Available records:
####

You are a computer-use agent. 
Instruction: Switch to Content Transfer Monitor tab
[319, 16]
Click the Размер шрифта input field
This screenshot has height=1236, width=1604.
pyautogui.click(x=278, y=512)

####

What is expected:
Print the line containing "Instruction: Switch to", then every line after it through the last line of the records, each exactly as written; nothing else belongs in the answer.

Response for this exercise:
Instruction: Switch to Content Transfer Monitor tab
[319, 16]
Click the Размер шрифта input field
This screenshot has height=1236, width=1604.
pyautogui.click(x=278, y=512)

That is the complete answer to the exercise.